10 May, 2021, 4:15 pm
The measures announced by the Government in response to the recent cases of COVID-19 are likely to have an immediate negative impact on economic activity, says Erik Aelbers, Head of Economics and Programming, ADB’s Pacific Sub-regional Office in Suva, Fiji.
However, he said it would be beneficial for Fiji’s economic recovery if Fiji could return to COVID-19 contained status.
Commenting in response to the ADB’s Asian Development Outlook 2021, Mr Aelbers said containing the spread of COVID-19 in Fiji was critically important from a public health perspective, but would also facilitate the return of tourism, the timing of which was the most important factor in spurring increased economic activity.
“In the ADO, ADB assumed a gradual resumption in tourism arrivals from the third quarter of 2021,” he said.
While the immediate goal must be to contain the current wave of locally-transmitted cases of COVID-19 and to rollout vaccines, Mr Aelbers says Government needs to continue to implement reforms to improve the ease of doing business and facilitate private sector investment, while considering what support it may be able to provide in the short-term to help businesses survive and maintain jobs.

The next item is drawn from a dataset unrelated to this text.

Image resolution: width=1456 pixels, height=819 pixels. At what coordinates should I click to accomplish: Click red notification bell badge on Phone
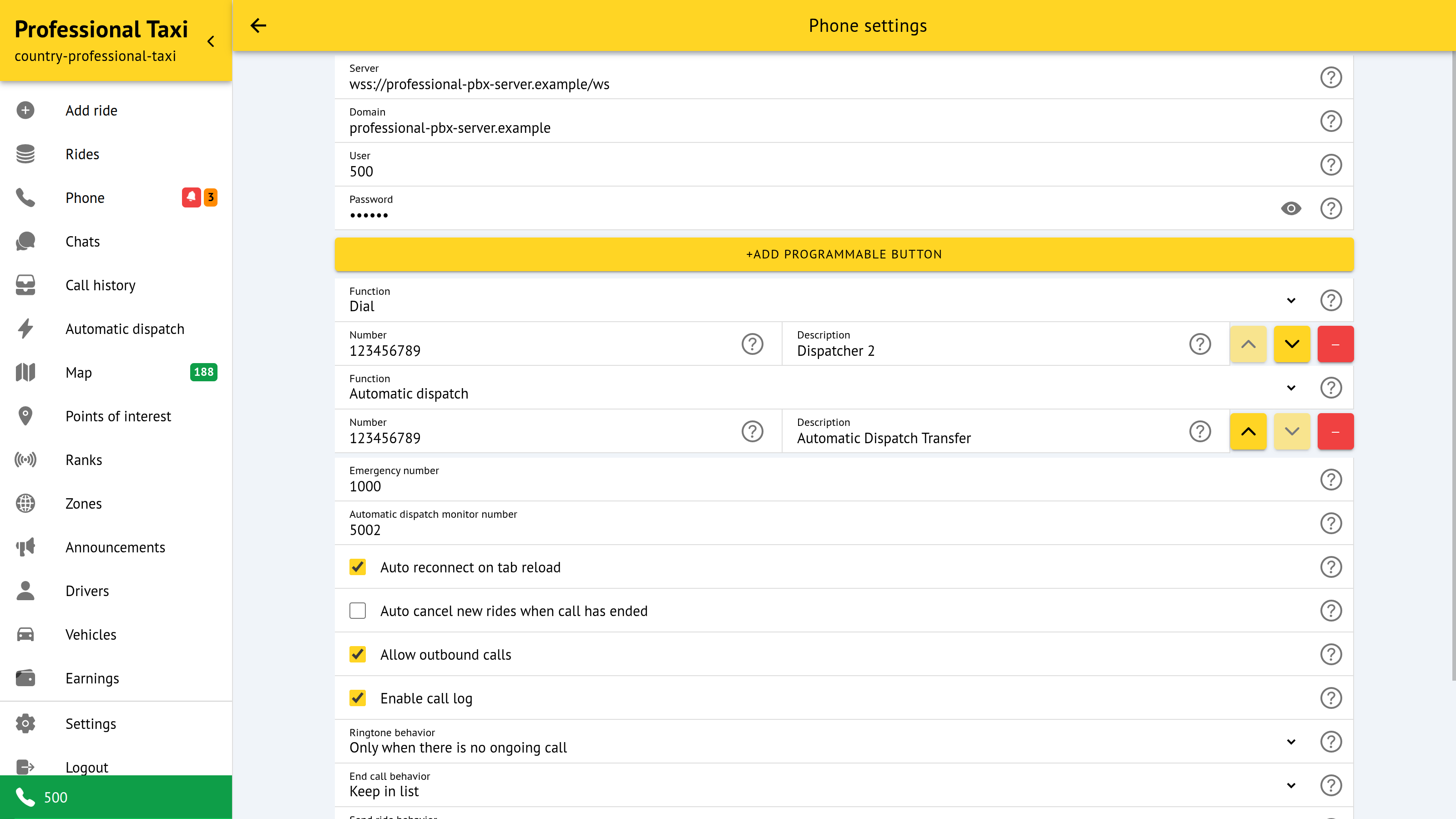point(191,197)
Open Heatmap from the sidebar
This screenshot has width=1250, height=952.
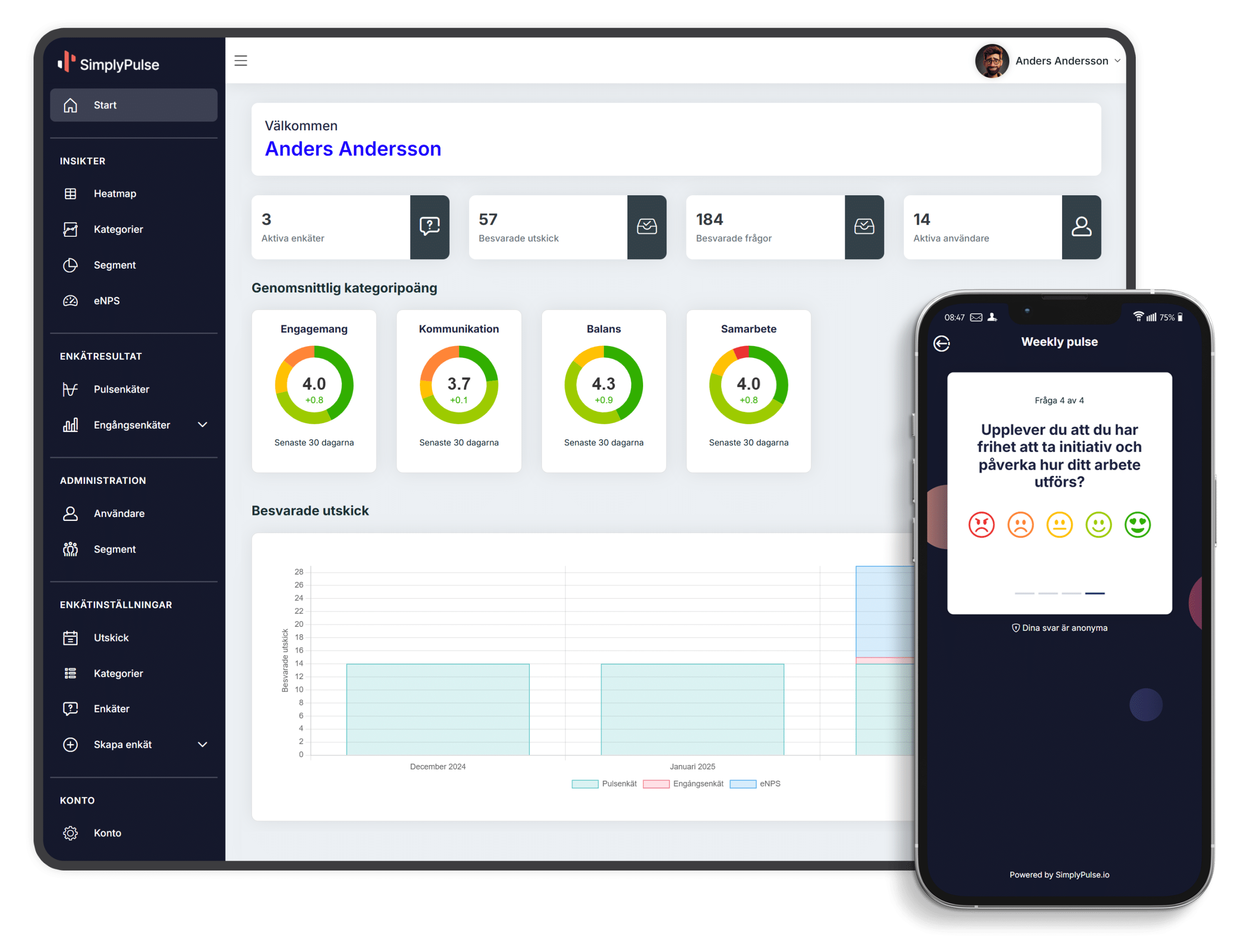[x=115, y=194]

He said the pandemic highlighted Fiji’s heavy dependence on the tourism sector for economic activity, jobs, and government revenue, and reemphasised the need to diversify the economy over time.
“To promote resilience to ongoing/potential future lockdowns, the government also needs to work with the private sector to enable businesses to operate with COVID-safe business practices (such as protocols for delivery services or contactless pick-up) that have been shown to maintain some business activity without compromising safety and transmission.”
According to Mr Aelbers in the immediate future, fiscal stimulus is still required to support businesses and household incomes.
“However, in the medium term, with the recovery of tourism and the economy, fiscal consolidation will be important, including by revisiting revenue policies, including tax measures, and improving the targeting and quality of public expenditure.
“The recovery of the economy and the return of tourists are inextricably linked.
“That said, Fiji has an opportunity to explore economic alternatives and strengthen its resilience to future shocks.
“Nurturing growth in the agriculture sector may lead to a more equal distribution of incomes in areas beyond Suva and tourism hubs, and may have broader positive health impacts such as helping to reduce the incidence of non-communicable diseases.”